### ACTION ITEM
What you return must match the records word for word, except that pictures are dropped.

### EXERCISE DATA
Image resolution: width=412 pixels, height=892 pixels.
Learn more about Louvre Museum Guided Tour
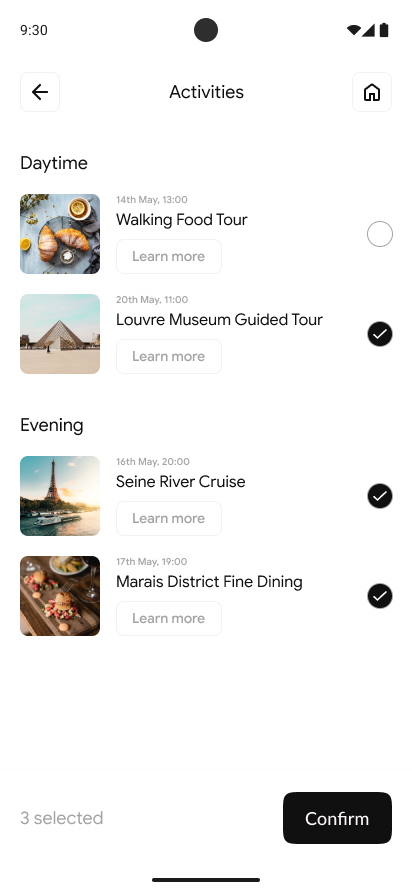[169, 357]
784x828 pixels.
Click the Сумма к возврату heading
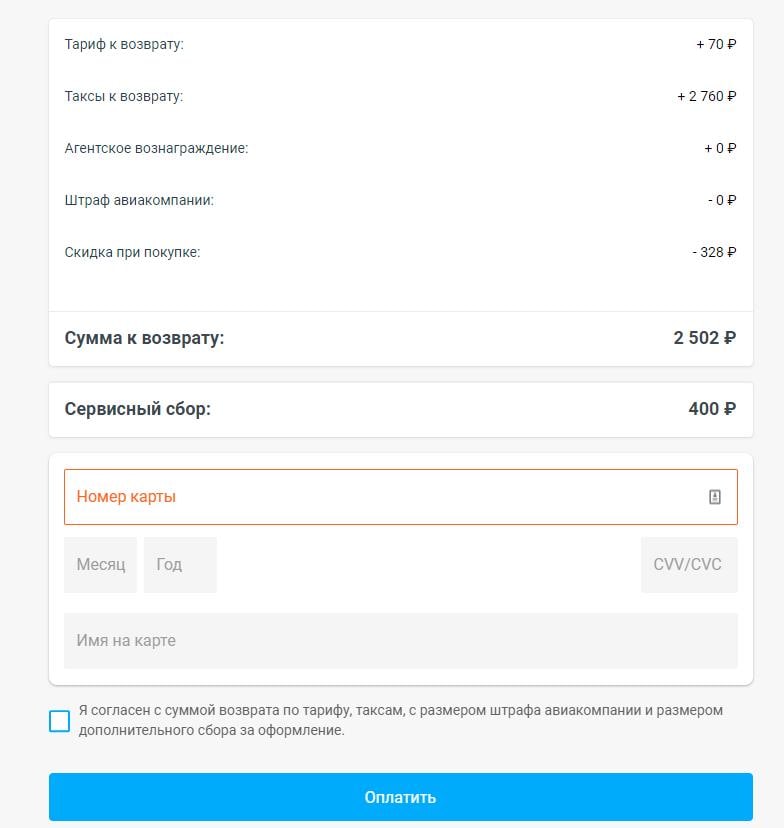coord(144,338)
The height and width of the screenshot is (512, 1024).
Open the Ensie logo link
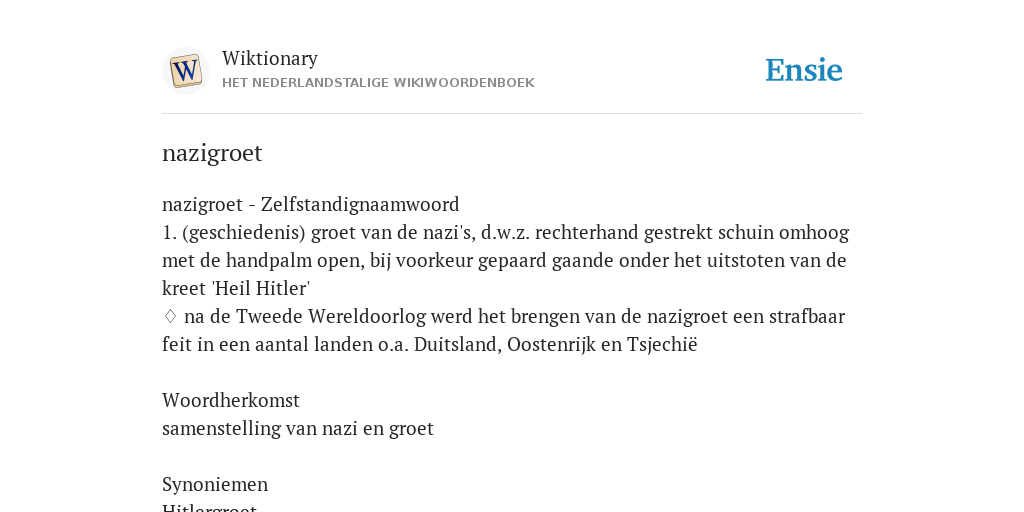(804, 70)
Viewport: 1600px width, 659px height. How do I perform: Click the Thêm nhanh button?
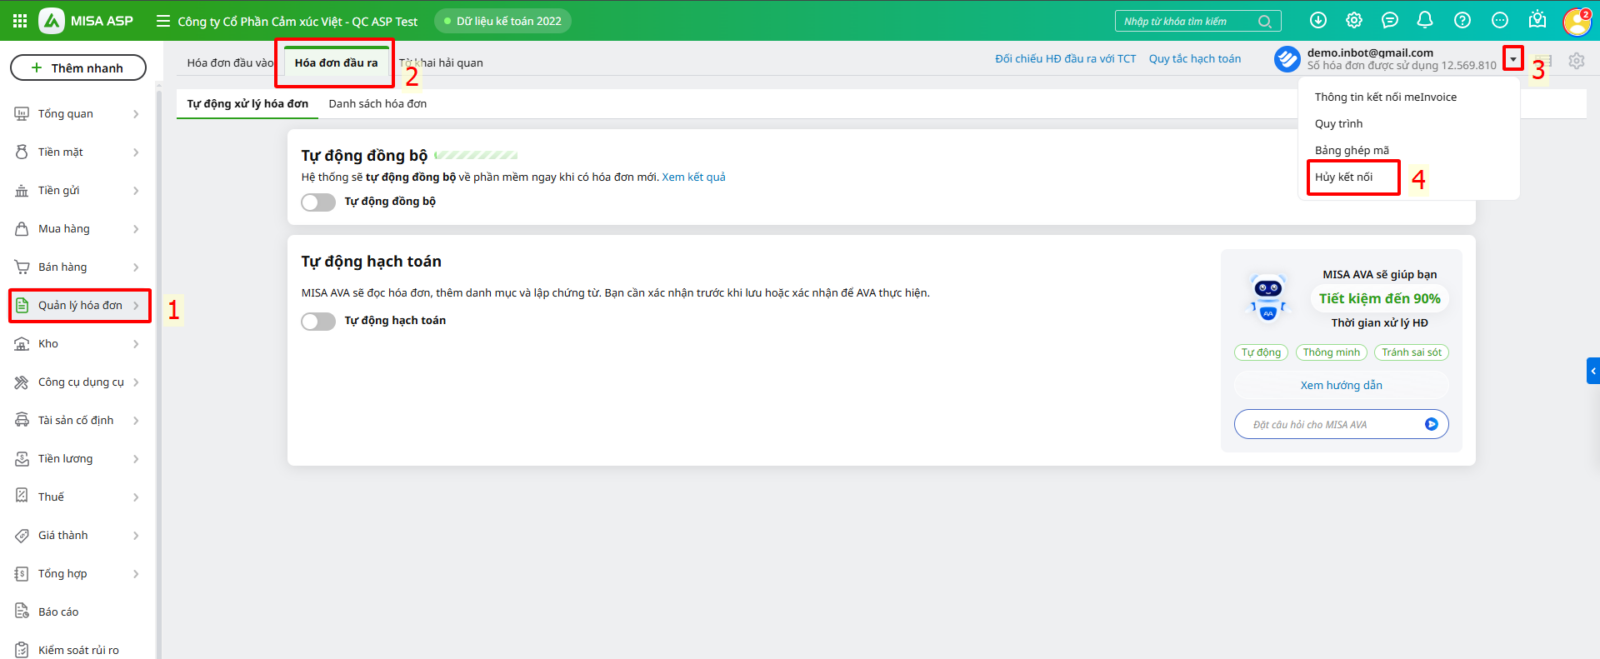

### SOLUTION TO THE EXERCISE
Image resolution: width=412 pixels, height=892 pixels.
Learn more about Louvre Museum Guided Tour
[169, 357]
784x828 pixels.
Click the Сумма к возврату heading
coord(144,338)
The height and width of the screenshot is (512, 1024).
Open the Ensie logo link
(804, 70)
Viewport: 1600px width, 659px height. How do I perform: Click the Thêm nhanh button?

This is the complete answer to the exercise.